3

Back in the old days, my team had a policy that any stored procedure modification required comments in two places:

  1. Top of the stored procedure with an overall summary of the changes made
  2. Comments on each line where the change was made

It typically looked like this:

CREATE PROCEDURE usp_Test
/*****************************************************************
The purpose of this stored procedure is to get data.
Created by 8kb 2001-01-01
Modified: removed OR clauses from JOIN statement..8kb 2001-06-01
******************************************************************/
AS
BEGIN

SELECT * 
FROM t1
JOIN t2
ON t1.colA = t2.colA
-- Removed OR clause..8kb 2001-06-01
-- OR t1.ColB = t2.ColB

END

But now with integrated source control, I can summarize the changes in the source control and then use the compare / diff functionality to see the differences between the old and new versions.
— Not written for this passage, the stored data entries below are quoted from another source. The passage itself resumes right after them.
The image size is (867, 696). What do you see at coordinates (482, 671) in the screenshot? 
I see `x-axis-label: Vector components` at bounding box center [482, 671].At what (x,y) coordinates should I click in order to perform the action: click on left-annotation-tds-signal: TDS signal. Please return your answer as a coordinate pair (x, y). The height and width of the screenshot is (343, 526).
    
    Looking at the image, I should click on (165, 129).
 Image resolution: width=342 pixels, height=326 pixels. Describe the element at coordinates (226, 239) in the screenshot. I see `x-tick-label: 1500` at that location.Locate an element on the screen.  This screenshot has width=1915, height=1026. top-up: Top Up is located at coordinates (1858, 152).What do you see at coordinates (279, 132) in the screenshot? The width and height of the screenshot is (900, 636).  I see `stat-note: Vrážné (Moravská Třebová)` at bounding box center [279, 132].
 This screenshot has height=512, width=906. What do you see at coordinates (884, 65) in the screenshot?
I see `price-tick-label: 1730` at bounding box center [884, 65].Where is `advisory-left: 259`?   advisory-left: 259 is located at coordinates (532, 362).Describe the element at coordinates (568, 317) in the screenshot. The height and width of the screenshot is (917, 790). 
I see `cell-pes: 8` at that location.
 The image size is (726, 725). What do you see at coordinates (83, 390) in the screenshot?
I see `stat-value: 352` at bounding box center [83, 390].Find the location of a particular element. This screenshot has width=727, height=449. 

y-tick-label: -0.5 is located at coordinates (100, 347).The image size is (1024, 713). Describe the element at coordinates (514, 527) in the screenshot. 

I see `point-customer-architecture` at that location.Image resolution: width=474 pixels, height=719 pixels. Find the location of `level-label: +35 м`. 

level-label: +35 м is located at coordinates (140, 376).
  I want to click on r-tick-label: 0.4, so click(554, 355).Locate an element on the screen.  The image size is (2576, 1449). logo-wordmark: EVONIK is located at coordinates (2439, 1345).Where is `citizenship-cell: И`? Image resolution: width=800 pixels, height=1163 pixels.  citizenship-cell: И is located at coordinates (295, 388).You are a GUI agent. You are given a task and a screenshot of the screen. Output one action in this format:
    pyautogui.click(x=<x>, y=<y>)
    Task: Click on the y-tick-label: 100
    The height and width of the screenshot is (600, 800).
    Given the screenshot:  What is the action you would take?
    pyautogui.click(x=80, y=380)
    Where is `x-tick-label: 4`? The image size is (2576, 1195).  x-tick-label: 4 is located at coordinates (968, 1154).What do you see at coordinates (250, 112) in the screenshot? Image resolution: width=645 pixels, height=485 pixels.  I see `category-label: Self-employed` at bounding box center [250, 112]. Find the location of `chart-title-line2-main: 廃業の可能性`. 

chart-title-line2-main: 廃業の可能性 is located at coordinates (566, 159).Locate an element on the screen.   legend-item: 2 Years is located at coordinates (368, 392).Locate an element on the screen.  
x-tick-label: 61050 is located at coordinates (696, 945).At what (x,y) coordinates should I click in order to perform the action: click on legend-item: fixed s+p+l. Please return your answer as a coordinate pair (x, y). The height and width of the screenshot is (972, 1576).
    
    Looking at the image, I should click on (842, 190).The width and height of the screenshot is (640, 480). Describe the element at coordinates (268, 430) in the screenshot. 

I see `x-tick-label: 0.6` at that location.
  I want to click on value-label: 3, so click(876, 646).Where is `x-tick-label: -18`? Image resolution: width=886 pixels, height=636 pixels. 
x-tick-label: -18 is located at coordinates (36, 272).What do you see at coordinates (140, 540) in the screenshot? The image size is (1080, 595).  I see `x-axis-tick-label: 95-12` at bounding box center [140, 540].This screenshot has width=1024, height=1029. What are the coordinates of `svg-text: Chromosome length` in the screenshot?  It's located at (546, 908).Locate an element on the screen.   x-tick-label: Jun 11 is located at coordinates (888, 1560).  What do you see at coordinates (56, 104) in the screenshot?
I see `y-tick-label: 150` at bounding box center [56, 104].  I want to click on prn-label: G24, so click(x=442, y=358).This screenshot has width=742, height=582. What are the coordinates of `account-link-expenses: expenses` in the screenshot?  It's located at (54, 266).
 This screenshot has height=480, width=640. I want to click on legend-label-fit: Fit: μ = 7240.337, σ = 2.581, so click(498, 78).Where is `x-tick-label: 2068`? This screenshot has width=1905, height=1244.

Is there still value in writing line-by-line change comments in stored procedures that are part of integrated source control?

2
  • 1
    Short answer yes. If I'm reading code I would love to have comments inside to code so I can see what each piece is doing more readily while I'm working on it.
    – Zane
    Commented Jan 11, 2013 at 18:06
  • 3
    Descriptive header can be useful, history in the header no, dated commented out sections (as per your OR clause) most definitely not. Commented Jan 11, 2013 at 18:43

2 Answers 2

5

This might be fine for one change per module, but imagine how your code will look like after severol years of development.

Before version control was universally adopted, there used to be modules that were 95% history log and only 5% actual code. Fortunately version control automated out that inconvenience long ago.

I would completely get rid of change logs in comments - we are much more productive using modern tools. Besides, git and other version control tools allow you do do much more than see the log of changes if one file. For instance, they can will show you all other files changed in the same commit. Also they give you accurate information, while we cannot fully trust comments.

1

Having it in the body as well makes it easier for me to see the list of changes in one place instead of having to look at the procedure and cull the history from source control. So it has value IMHO, but whether it is worth double maintenance in your case, I don't think that's a question this site can objectively answer.